D’après le Pné Baroukh, le miroir pourrait distraire du deuil. Il en est de même des photos, des portraits, des tableaux. Lorsqu’on se met en prière au moment de la Amida, on doit éviter de se tenir devant le reflet de sa propre image dans un miroir ou une porte vitrée.
Source : L’âme immortelle, Jacques Ouaknin
Mais cette coutume fut pratiquée en France et en Europe, indépendamment de la religion :
en Europe, jusqu’à une période relativement récente, paysans et citadins se pliaient à une vieille coutume voulant que les miroirs soient voilés aussitôt qu’un décès survenait dans la demeure. Beaucoup avaient même oublié le sens de cette tradition qu’ils perpétuaient : éviter que l’âme, errant entre ces murs familiers, ne soit terrifiée en rencontrant son reflet. Reflet de la mort tout aussi redoutable pour les vivants… Et si le défunt refusait de s’en aller ? Dans les campagnes françaises, les enfants devaient annoncer le décès à tous les animaux familiers pour qu’ils se méfient de cette âme, autrefois amie. Les récipients d’eau étaient vidés ou, à défaut, soigneusement recouverts : le défunt pouvait être tenté de s’y plonger pour se purifier de ses péchés, et il contaminerait ainsi le liquide. On évitait aussi, pendant quelques jours, de balayer : l’âme, secouée en même temps que la poussière, pourrait en être vexée et chercher vengeance. A Madagascar, ce sont toutes les activités domestiques qui s’arrêtent : l’âme, apeurée par son nouveau statut, risque de prendre refuge dans le plat que l’on cuisine ou le tissu que l’on coud.
On pourrait rapporter quantité d’autres coutumes semblables. Ainsi, les Tziganes transportent le moribond hors de la caravane et le déposent à même la terre pour qu’il rende son dernier souffle. Dès lors, son nom ne doit plus être prononcé : celui qui est devenu un mulo, un revenant, dont il faut se méfier, pourrait croire, à tort, qu’on le rappelle… Des ethnies africaines arrachent quelques cheveux du sommet du crâne de celui qui rend l’âme, histoire d’indiquer à celle-ci le meilleur chemin pour sortir du corps.
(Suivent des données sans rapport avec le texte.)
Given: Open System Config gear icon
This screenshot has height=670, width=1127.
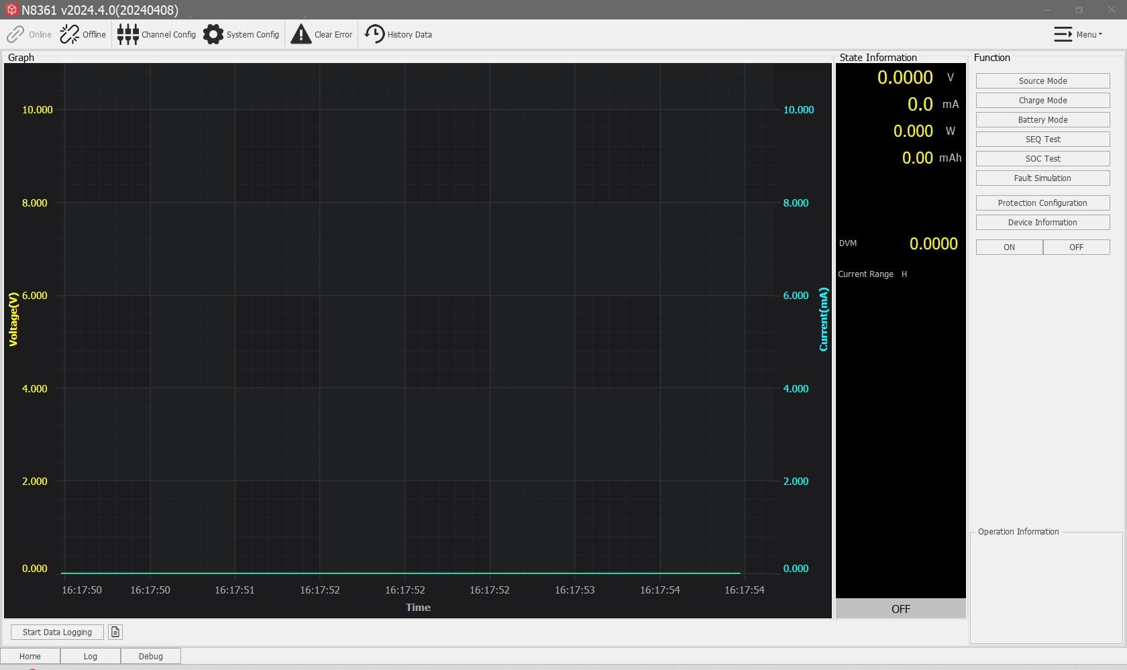Looking at the screenshot, I should 213,34.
Source : La mort et l’immortalité : encyclopédie des savoirs et des croyances, Frédéric Lenoir et Jean-Philippe de Tonnac
Arrêter les pendules à l’heure du décès fait aussi partie de ces traditions :
En Corse et en Provence, on ouvrait parfois la porte, ou la fenêtre, de la maison du défunt afin que l’âme puisse prendre son envol vers le ciel, on ne la refermait qu’après l’enterrement. C’est à la même tradition qu’il faut rattacher l’habitude de voiler les miroirs dans les régions françaises. Jean Markale dans Les Contes de la mort des pays de France décrit cette pratique : « On devait recouvrir tous les miroirs et tous les objets brillants, susceptibles d’empêcher l’âme du défunt de prendre son envol ou de s’égarer. Et surtout, il était nécessaire de retourner, face au mur, les assiettes, récipients, casseroles et chaudrons, qui eux aussi auraient pu retenir l’âme. Il fallait également recouvrir soigneusement les vases contenant du lait ou de l’eau, ou bien les vider, tant était grande la croyance que l’âme pouvait s’y noyer. Dans certaines régions, surtout méditerranéennes, on expliquait ce geste par la crainte qu’on avait de voir les liquides souillés par la mort. »
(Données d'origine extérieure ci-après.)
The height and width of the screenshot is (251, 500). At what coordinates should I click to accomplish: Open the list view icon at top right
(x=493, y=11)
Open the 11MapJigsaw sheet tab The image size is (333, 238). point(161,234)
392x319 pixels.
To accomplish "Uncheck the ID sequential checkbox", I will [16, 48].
Van Gennep, dans son Manuel de folklore français contemporain publié en 1946, a largement montré à quel point, dans toutes les régions de France, on prend des précautions pour éviter le retour de l’âme du défunt, celle-ci refusant parfois de partir si elle a été mal accompagnée. En Bretagne, il existait un monde intermédiaire dans lequel les âmes des défunts étaient encore liées à l’univers qu’elles venaient de quitter, il fallait alors les soutenir dans ce passage vers l’autre monde.
C’était le premier rôle de la veillée funéraire. Prières, chants, contes, parfois, jouent ce rôle d’accompagner l’âme errante, avec la force psychologique apportée par tout le village présent. Mais quand quitte-t-elle le corps ? Combien de temps reste-t-elle à tournoyer près de lui ? Les traditions sont indécises et laissent des marges, par sécurité : souvent, elle part avec l’enterrement – lorsque le corps est à sa place, la vie peut reprendre son cours. Ne pas laisser le corps du défunt seul, l’accompagner par des prières du groupe, c’est une manière de « l’avoir à l’œil », de s’assurer qu’il n’est pas un danger pour le village, que son deuxième principe, son âme, s’inscrit bien dans ce chemin du passage qui l’entraîne dans son univers à elle, dans « l’autre monde », celui auquel nous n’avons pas accès.
D’autres sens ont pu s’ajouter à celui-ci : le sens de l’hommage, saluer bien sûr une dernière fois l’ami, le voisin, le parent. Il s’agit également de soutenir la famille tant sur le plan moral que concret en lui évitant les tâches quotidiennes, ce qui était la norme autrefois (notamment pour la préparation des repas), pour la laisser tout entière à l’accompagnement du défunt vers son au-delà.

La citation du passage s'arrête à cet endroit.